# Texte fourni
++++++++++++++++++++

Intervention de Frédéric Oudea

Commission d'enquête Evasion des capitaux — Réunion du 17 avril 2012 : 1ère réunion
Audition de M. Frédéric Oudéa président-directeur général du groupe société générale président de la fédération bancaire française et de Mme Ariane Obolensky directrice générale de la fédération bancaire française et de l'association française des banques

Frédéric Oudea, président-directeur général du groupe Société générale, président de la Fédération bancaire française :

Monsieur le président, cette question est fondamentale. Permettez-moi d'évoquer brièvement ce sujet, qui dépasse de très loin la fiscalité, laquelle n'en constitue qu'un élément.

Tout d'abord, il me semble essentiel de souligner que des changements réglementaires majeurs sont en cours et vont continuer à transformer les banques, notamment les banques françaises. Il s'agit en particulier des accords de Bâle III, dont découlent des règles différant très largement des normes jusqu'ici en vigueur en matière de capital et de liquidités, et imposant de réfléchir de nouveau au moyen de financer les économies européennes.

S'il est un élément clef, c'est bien le suivant : sous la contrainte de ces réglementations, qui vont globalement dans le bon sens, celui du renforcement de la solidité du système, nous allons évoluer de facto d'un système bancaire européen finançant pour l'essentiel les économies via des créditas bancaires vers un système plus anglo-saxon dans lequel les activités de financement via les activités de marché ont une place croissante. Ce constat peut sembler paradoxal, mais c'est de facto la réalité.

Au-delà, des questions se posent d'ores et déjà : certes, les banques seront de plus en plus contrôlées, de plus en plus solides, mais parallèlement se développera un secteur de marché qui, lui aussi, méritera d'être mieux réglementé.

Une fois dressé ce constat, lorsque l'on observe l'Europe, il apparaît que la place financière majeure est toujours celle de Londres, très loin devant Paris et Francfort : de fait, la présence de la Banque centrale européenne n'a pas spécialement attiré les activités financières à Francfort.

À cet égard, et malheureusement si j'ose dire, les places continentales, qui auraient pu tirer profit de la manière dont leurs propres établissements financiers ont traversé la crise, par comparaison, ne se sont pas spécialement renforcées. Une des questions clefs, c'est donc bien de déterminer si, à l'avenir, nous aborderons les enjeux de réglementation au niveau domestique, à l'échelle de la zone euro, de l'Union européenne ou du monde tout entier.

Je le répète, de facto, une banque, ce n'est pas une usine avec de grosses machines, ce sont des collaborateurs et des systèmes informatiques. Il est donc certain que l'implantation géographique, en l'occurrence, n'a pas trop d'importance : on peut fabriquer le produit un peu n'importe où. De ce point de vue, ce qui va importer à l'avenir, c'est le critère suivant : les réglementations sont-elles les mêmes partout ? Y a-t-il des réglementations handicapantes sur telle ou telle place financière ?

Voilà pourquoi, concernant Bâle III, nous, banques françaises, disons oui à ces réglementations dès lors que le calibrage n'est pas excessif. Oui, parce que ces évolutions vont renforcer le système et qu'il faut tirer les leçons de la crise, il n'y a aucun doute sur ce point. En revanche, si nous sommes les seuls à appliquer ces règles, quelles en seront les conséquences ?

++++++++++++++++++++

# Consignes de travail
Traduisez en anglais cette phrase du texte fourni : « Je le répète, de facto, une banque, ce n'est pas une usine avec de grosses machines, ce sont des collaborateurs et des systèmes informatiques. »

# Entrées extraites
++++++++++++++++++++

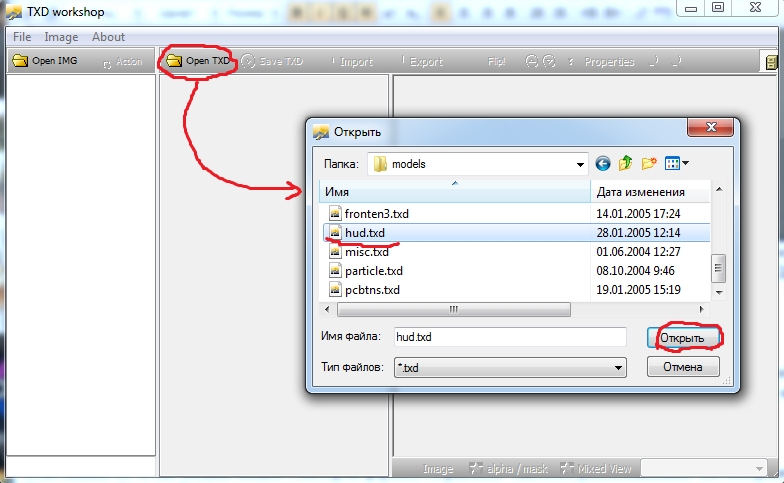The height and width of the screenshot is (483, 784).
Task: Open the File menu
Action: tap(22, 37)
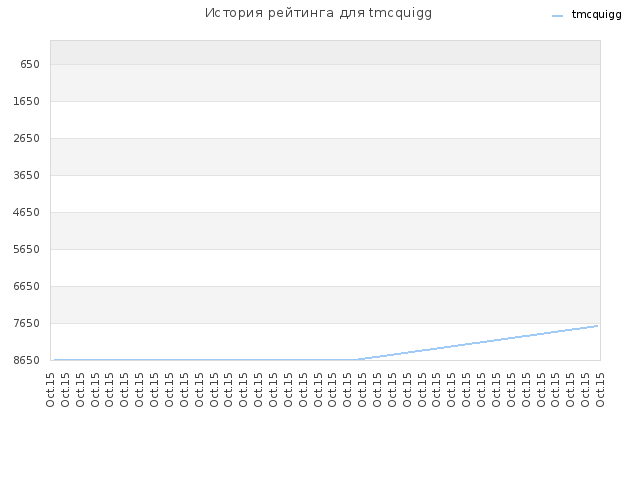Click the first Oct.15 x-axis label

[50, 390]
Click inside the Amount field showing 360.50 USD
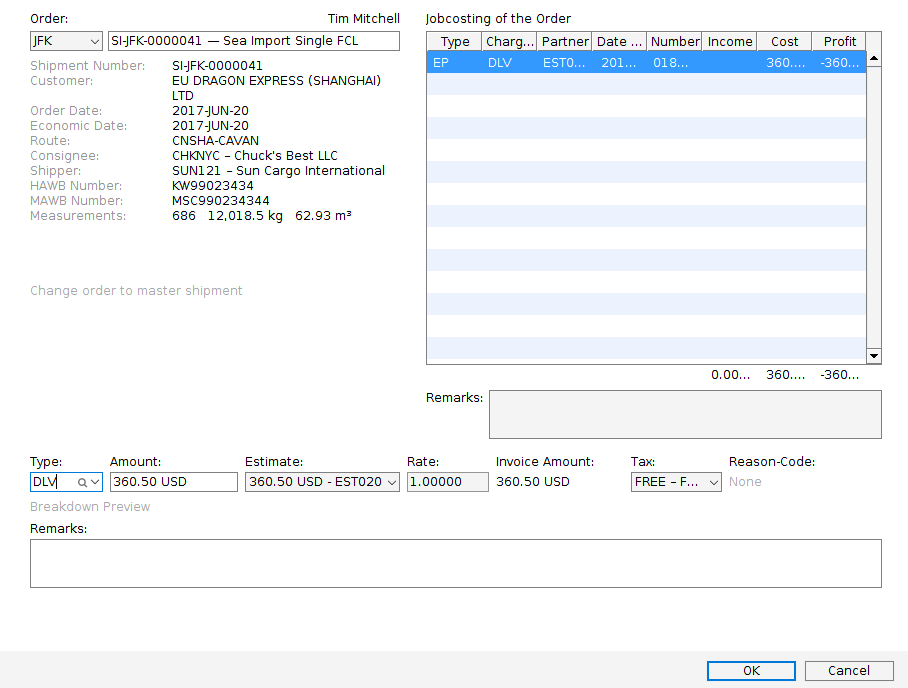The width and height of the screenshot is (908, 688). (173, 481)
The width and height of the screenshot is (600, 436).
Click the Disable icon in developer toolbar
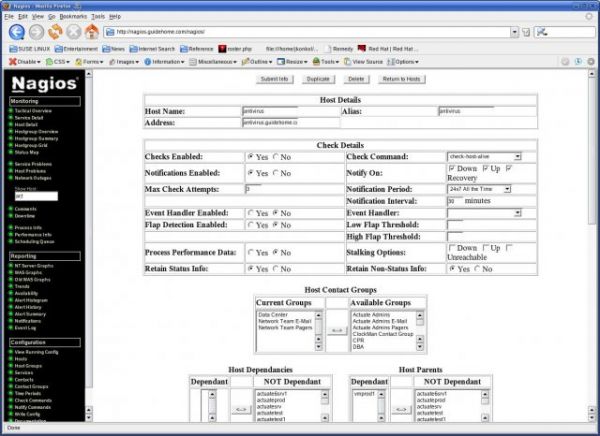coord(11,61)
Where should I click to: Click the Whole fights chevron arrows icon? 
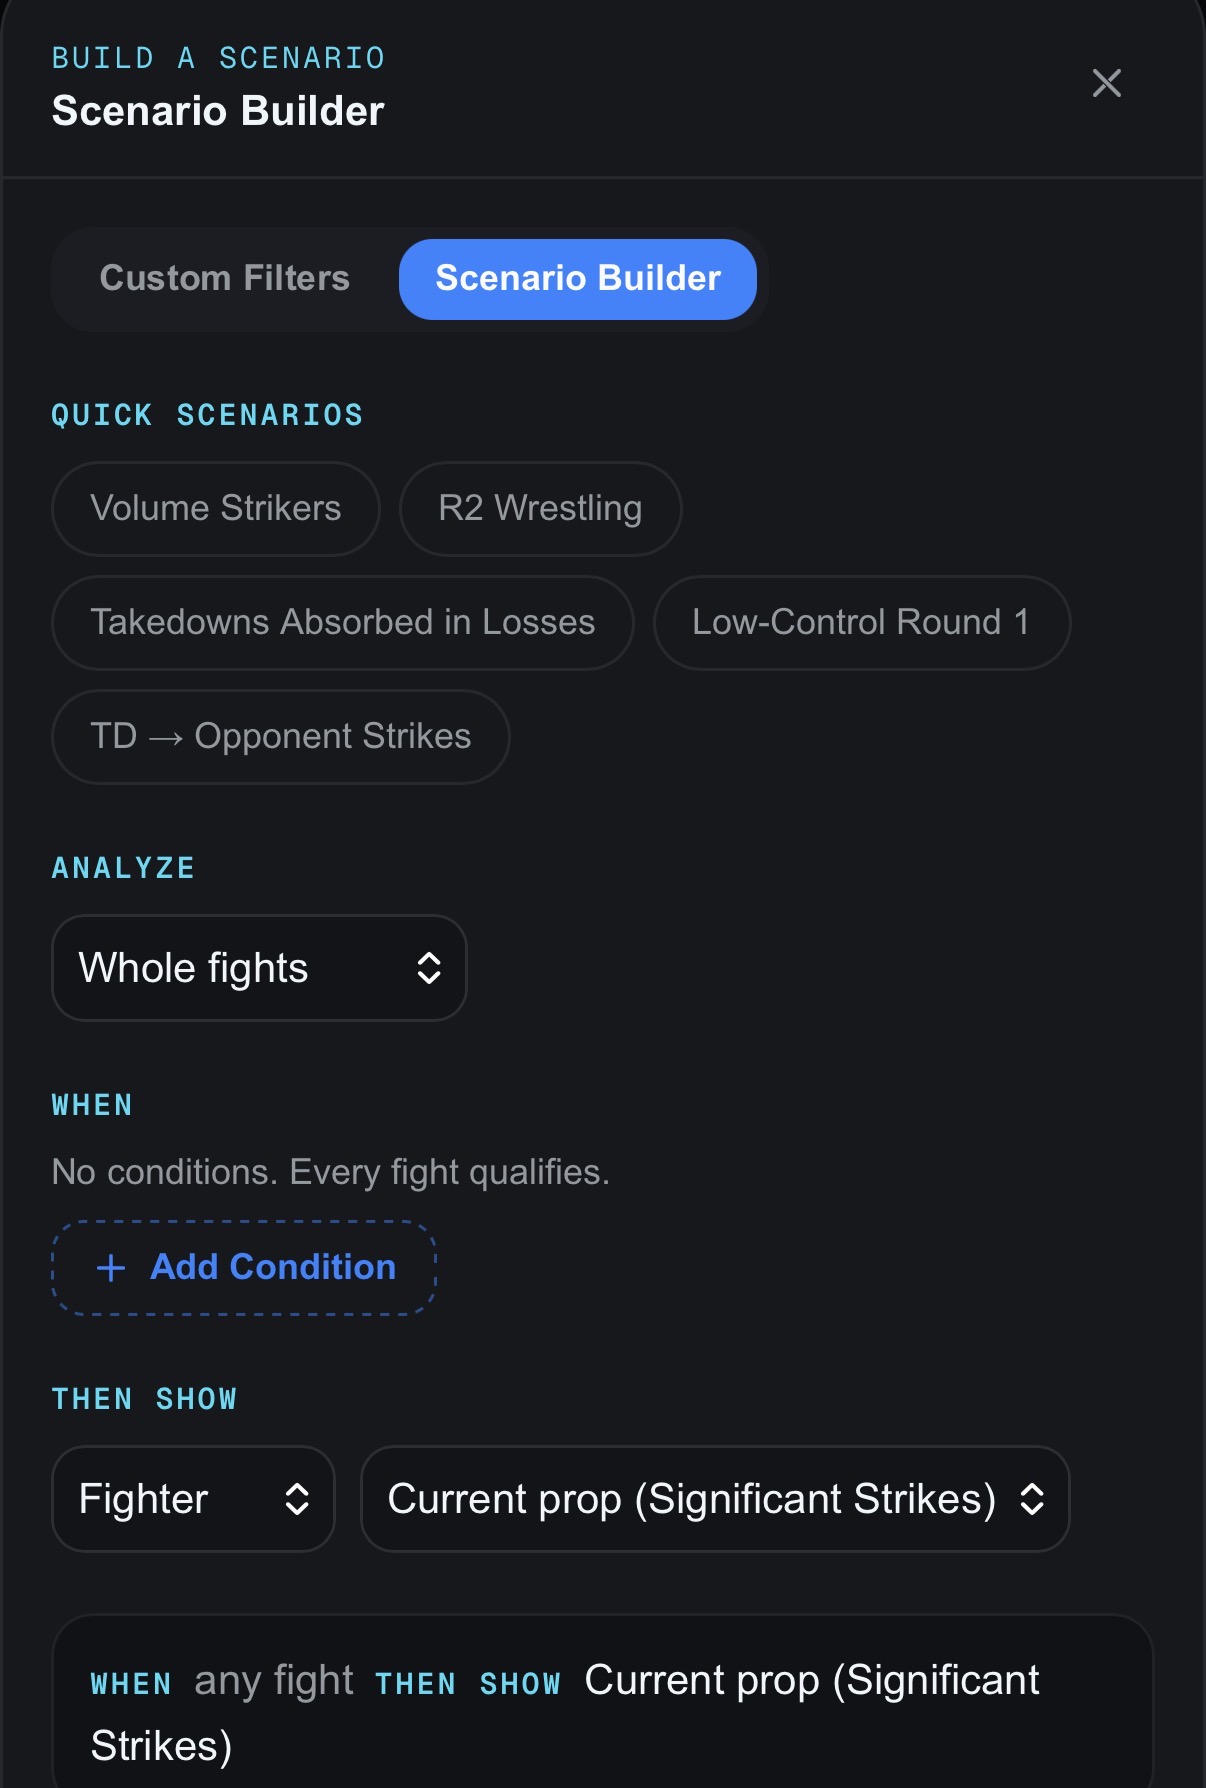click(429, 968)
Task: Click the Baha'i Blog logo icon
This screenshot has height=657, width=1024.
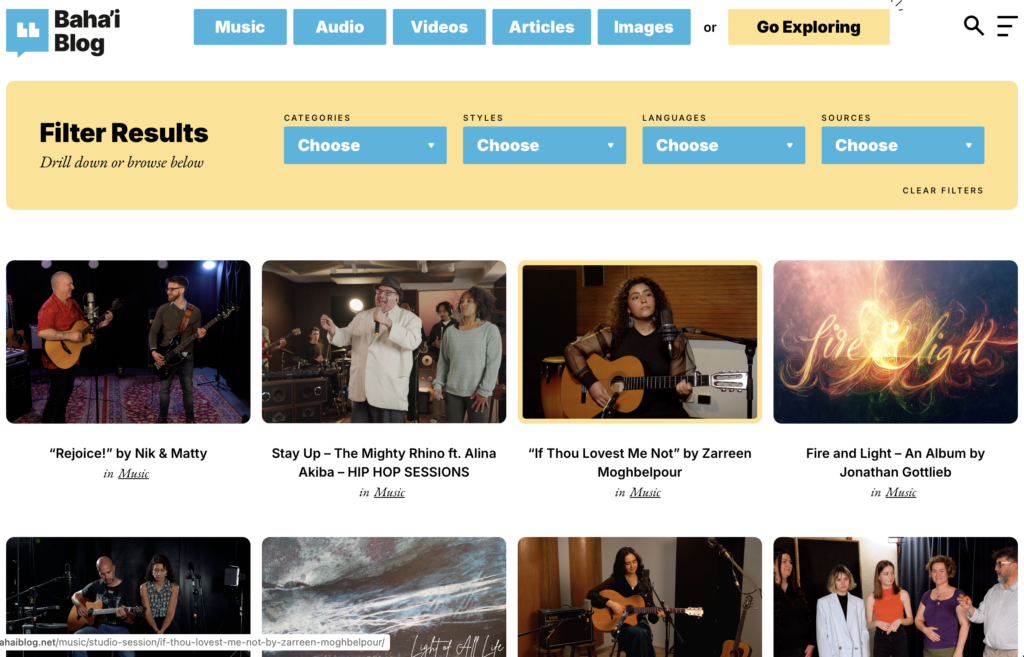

++++++++++++++++++++

# Le résultat
I repeat: in effect, a bank is not a factory with big machines; it is employees and computer systems.